Per i licenziamenti ordinari, il lavoratore ha 60 giorni per contestare formalmente la decisione.
Ma per quelli avvenuti in prova? Qui entra in gioco l’intervento della Cassazione.
IL CASO
Un lavoratore era stato assunto con un periodo di prova di 60 giorni.
Dopo poche settimane, è stato allontanato senza troppi preamboli.
Ha provato a trovare una soluzione amichevole, ma senza successo… così si è rivolto al giudice.
Il Problema?
L’impugnazione è arrivata dopo ben 6 mesi. Troppo tardi, hanno detto i primi due gradi di giudizio.
Caso chiuso.
Ma non per la Cassazione.
Con l’ordinanza n. 9282/2025, la Suprema Corte ha deciso di rimettere in discussione tutto.
E lo ha fatto chiarendo un principio fondamentale.
Nessun termine di 60 giorni per il licenziamento in prova
Secondo quanto stabilito dalla Corte, il licenziamento durante il periodo di prova non è assimilabile, in senso tecnico, a un vero licenziamento.
Non si sta interrompendo un rapporto consolidato, ma si sta esercitando una facoltà già prevista nel contratto stesso.
In altre parole, non si tratta di un “recesso disciplinato”, bensì di un diritto contrattuale, quasi “automatico”.
La conseguenza?
Non si applicano i rigidi termini dei 60 giorni per impugnare il recesso.

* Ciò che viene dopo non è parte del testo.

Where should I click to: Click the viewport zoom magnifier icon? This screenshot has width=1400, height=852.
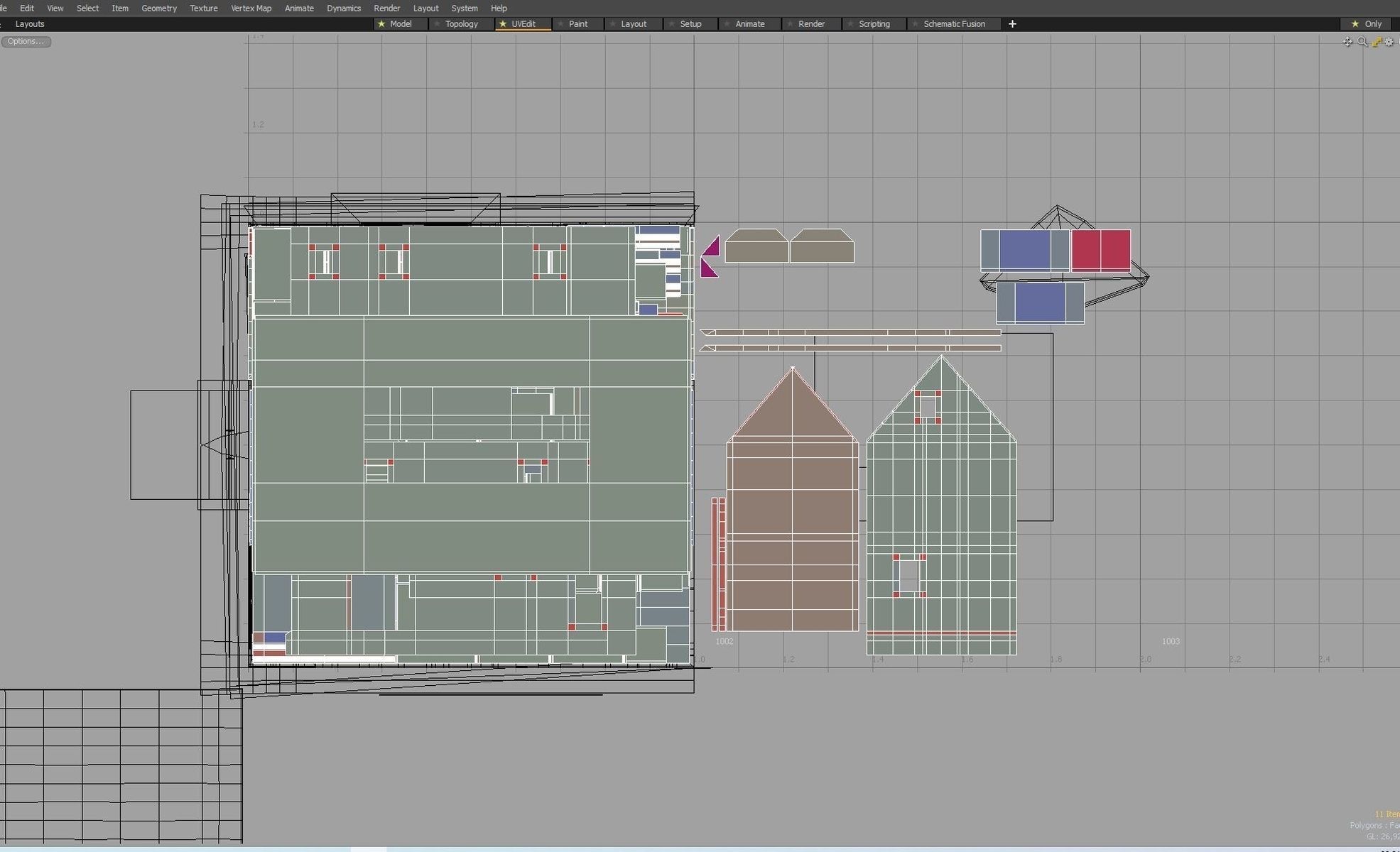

Il lavoratore ha più tempo per contestare, se ritiene che il licenziamento sia avvenuto in modo scorretto o al di fuori dei limiti fissati dalla legge.
La Cassazione non ha deciso sul merito, ma ha rimandato tutto alla Corte d’Appello, con l’invito a rivedere il caso alla luce di questo principio.
La posta in gioco è alta: non solo per quel lavoratore, ma per tanti altri che si sono trovati (o si troveranno) nella stessa situazione.
Cosa cambia per lavoratori e aziende?
Per i lavoratori, la novità è significativa.
Non serve più correre contro il tempo per contestare un licenziamento in prova.
Se ci sono motivi validi, come la violazione delle regole sul patto di prova, o un comportamento scorretto del datore, sarà possibile ricorrere anche oltre i due mesi canonici.
Per i datori di lavoro, invece, arriva un monito importante: il periodo di prova non è una zona grigia.
È vero che il recesso è più semplice, ma non può essere arbitrario.
Il patto di prova deve essere redatto con cura, rispettare la legge ed eventuali decisioni di recesso devono fondarsi su criteri trasparenti e legittimi.
La decisione della Corte riafferma un principio fondamentale del diritto del lavoro: anche nel periodo di prova, la dignità e i diritti del lavoratore devono essere rispettati.
Il recesso non può trasformarsi in un pretesto per discriminazioni, abusi o leggerezze.